Symbolfoto: Dient der Illustration und ist nicht zwingend orts- oder personengebunden.
Der Anspruch auf Ewigkeit
Eine historische Finalteilnahme
Am Sonntag, den 10. Mai 2026, wird im Pesaro Futsal Arena in Italien eine historische Marke gesetzt. Der Illes Balears Palma Futsal bestreitet sein viertes Endspiel in der UEFA Futsal Champions League in Folge – eine Serie, die kein anderer Verein in der Geschichte des Wettbewerbs je erreicht hat. Gegründet 1998 in Manacor auf Mallorca von Miquel Jaume, sucht der Klub nun den vierten Europapokal in ununterbrochener Folge.
Die Ausgangslage: Dominanz und ein dramatisches Halbfinale
Die Daten belegen die außergewöhnliche Dominanz des Teams von Trainer Antonio Vadillo. In den vergangenen 32 europäischen Partien verzeichnete der Verein lediglich eine Niederlage. Dieses Vertrauen wurde in einem dramatischen Halbfinale am Freitag auf eine harte Probe gestellt. Gegen den französischen Meister Etoile Lavalloise rettete sich Palma Futsal erst im Elfmeterschießen (6-6, 5-4 i.E.) ins Finale.
Wie aus dem Spielbericht hervorgeht, kämpfte die Mannschaft zudem mit personellen Engpässen. Stammspieler Rivillos fehlte im Halbfinale aufgrund einer Schambeinproblematik, und Luan Müller beendete das Spiel angeschlagen. Für das Finale bleibt die Einsatzfähigkeit beider Akteure abzuwarten.
Der Gegner: Ein erfahrener Kontrahent in unruhigen Zeiten
Dem Palma Futsal gegenüber steht mit Sporting Portugal ein erfahrener und titelerprobter Gegner. Für den Klub aus Lissabon ist es die insgesamt achte Finalteilnahme, die siebte innerhalb der letzten zehn Austragungen. Mit João Matos (96 Spiele) und Trainer Nuno Dias (82 Spiele) stellt Sporting die rekordverdächtigsten Teilnehmer der Champions League.

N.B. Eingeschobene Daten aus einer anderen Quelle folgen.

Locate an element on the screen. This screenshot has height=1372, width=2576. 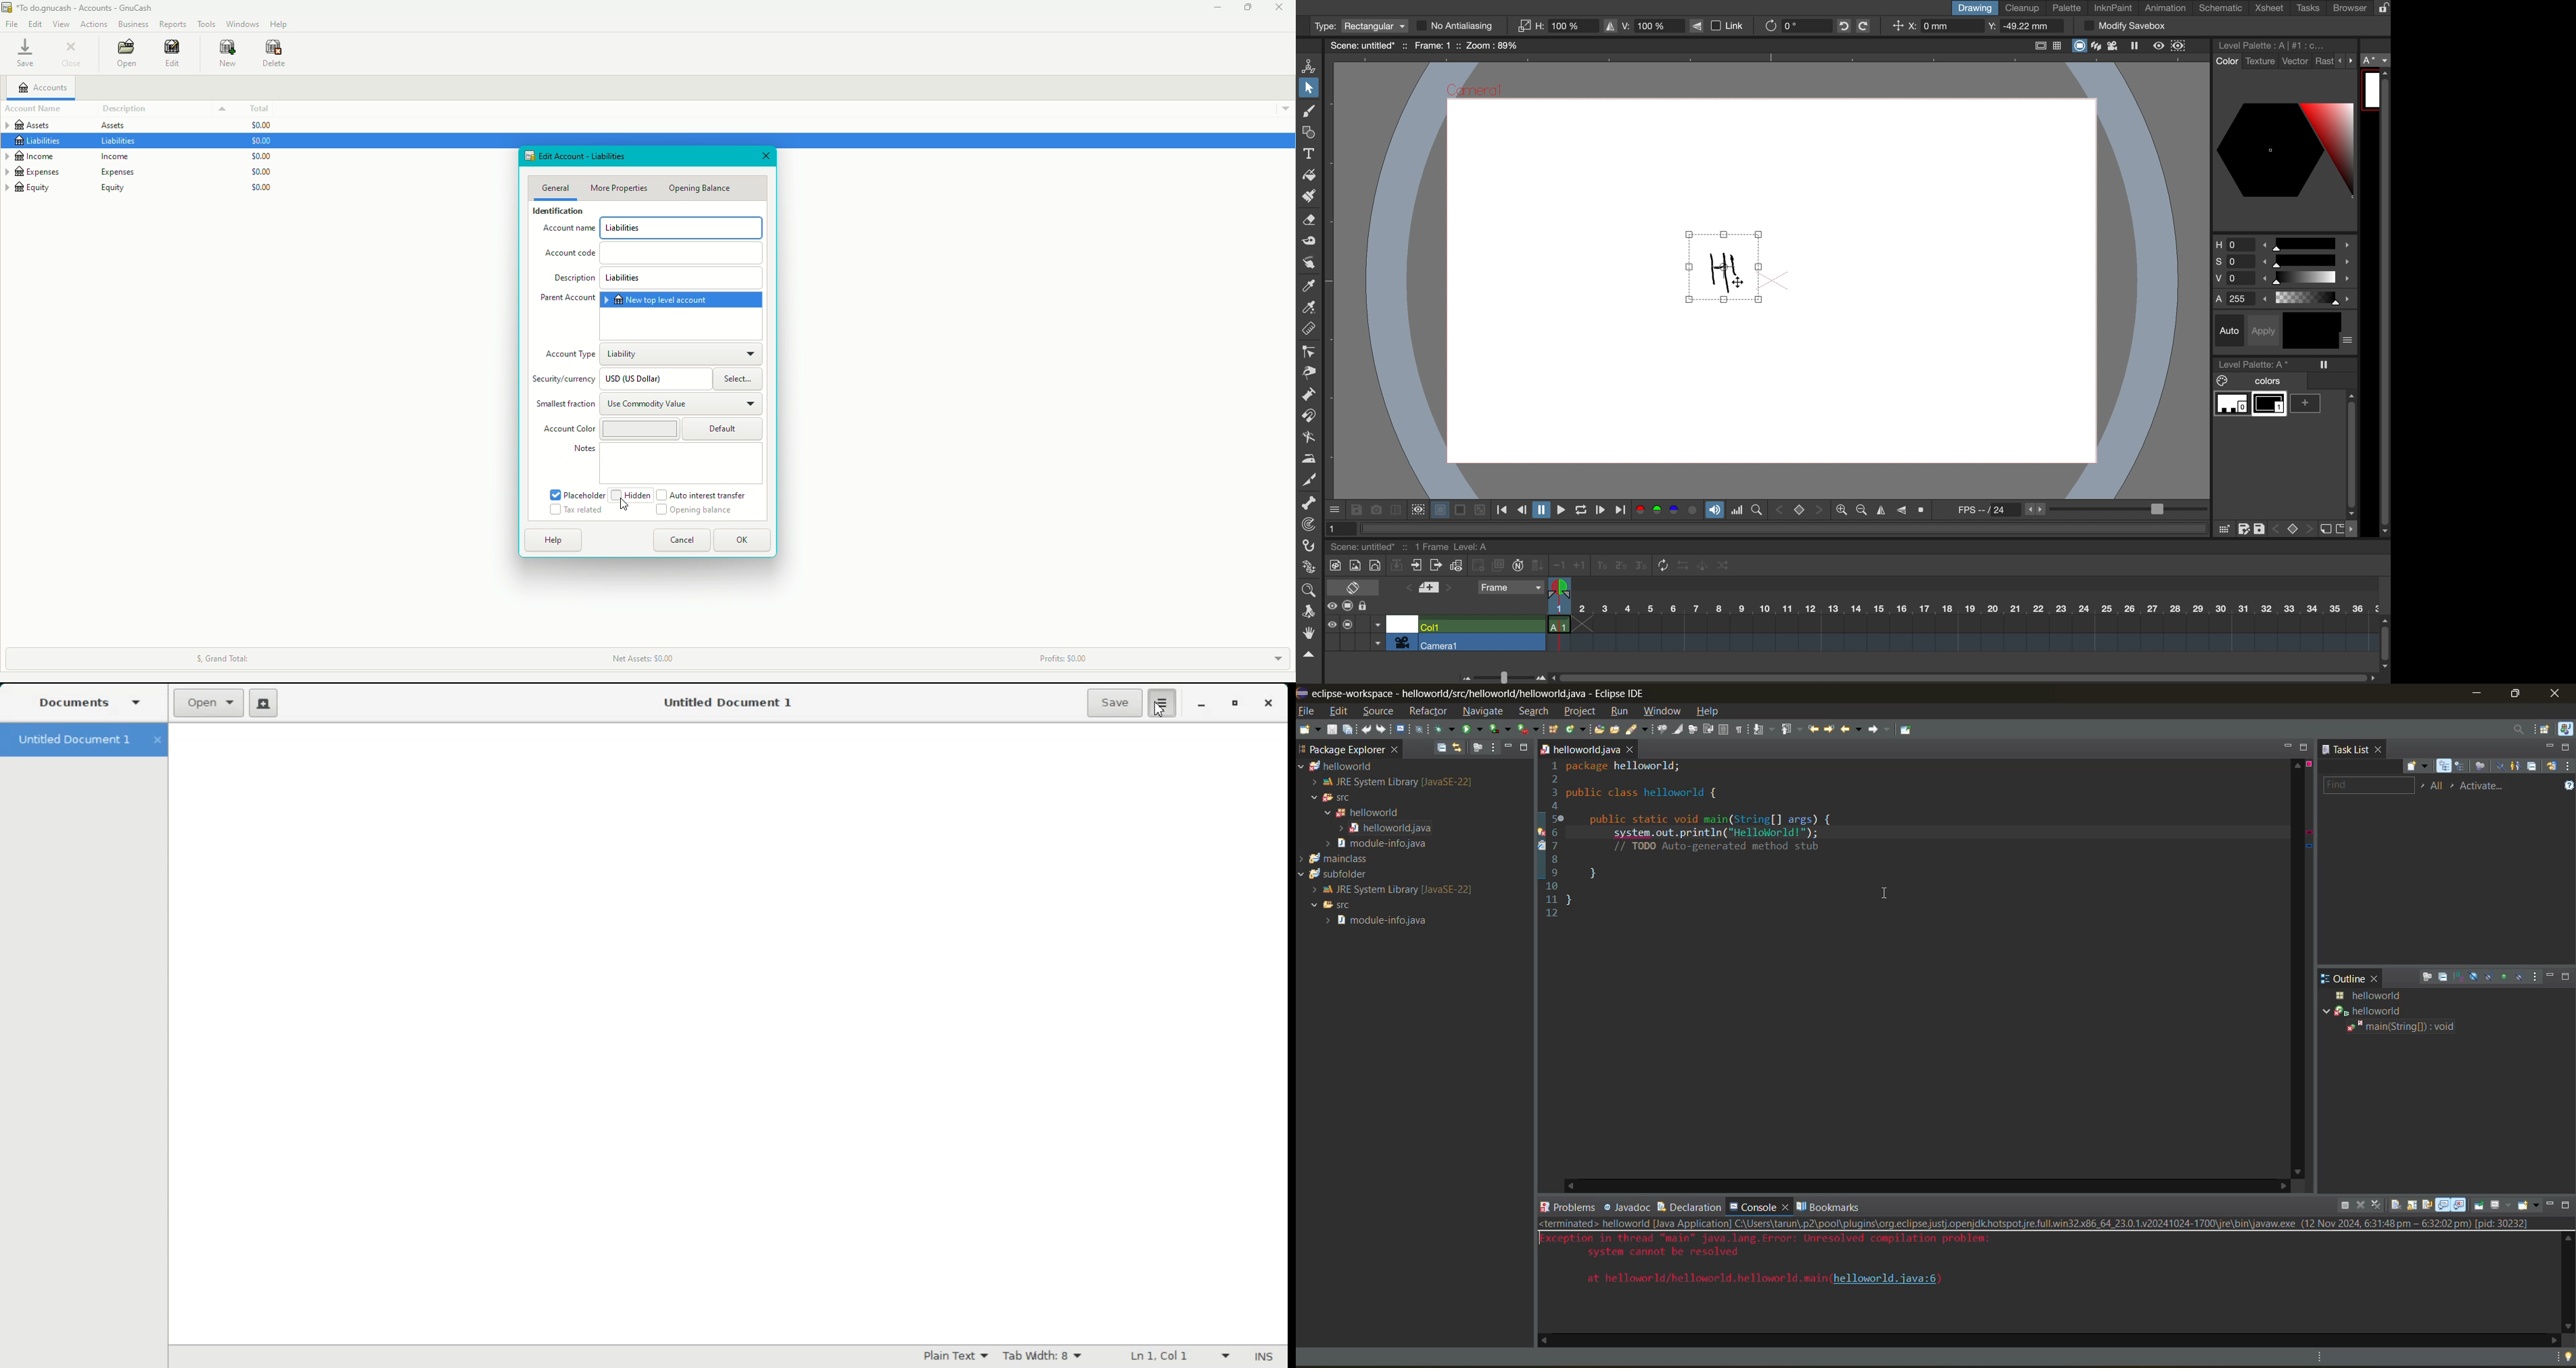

Die aktuelle Saison verlief für Sporting jedoch nicht ohne Rückschläge, wie eine Analyse der Wettbewerbe zeigt. In der heimischen Taça de Portugal unterlag man im Finale dem SL Benfica, schied in der Taça da Liga im Viertelfinale aus und beendete die reguläre Liga als Zweiter hinter Benfica. Ein positives Zeichen setzte der Klub mit dem Gewinn der Supertaça im September 2025 gegen denselben Rivalen.
Die historische Bilanz und die Dimension des Duells
Die Finalbegegnung ist bereits das dritte Aufeinandertreffen beider Teams auf europäischer Ebene, stets im Rahmen der Final Four. Die Bilanz spricht bisher klar für Palma: 2023 gewann der spanische Verein das Finale nach einem 1:1 in der regulären Spielzeit im Elfmeterschießen (4:5). In der Halbfinalbegegnung der Vorsaison setzte sich Palma Futsal mit einem klaren 3:0 durch.
Ein Sieg für Palma Futsal hätte weitreichende statistische Konsequenzen. Der Klub würde dann mit vier Titeln den FC Barcelona als zweiterfolgreichsten Verein der Wettbewerbsgeschichte einholen. Nur der Rekordhalter Movistar Inter mit fünf Europapokalsiegen stünde dann noch vor ihm.
Fazit: Ein Kampf um die Vorherrschaft
Das Finale stellt mehr dar als nur den Kampf um einen weiteren Titel. Es ist ein Duell zwischen dem aktuellen, unangefochtenen Herrscher des Kontinents und seinem vielleicht größten historischen Rivalen um die Vorherrschaft. Während Sporting Portugal aus einer Phase der Unruhe heraus einen Coup landen möchte, will der Palma Futsal beweisen, dass seine Ära noch nicht zu Ende ist. Die Fakten liegen auf dem Tisch; nun entscheidet die Leistung auf dem Feld über den Eintrag in die Geschichtsbücher.
Quellen: Spiel- und Turnierstatistiken der UEFA, Vereinschroniken sowie Berichte zur Final-Vorbereitung.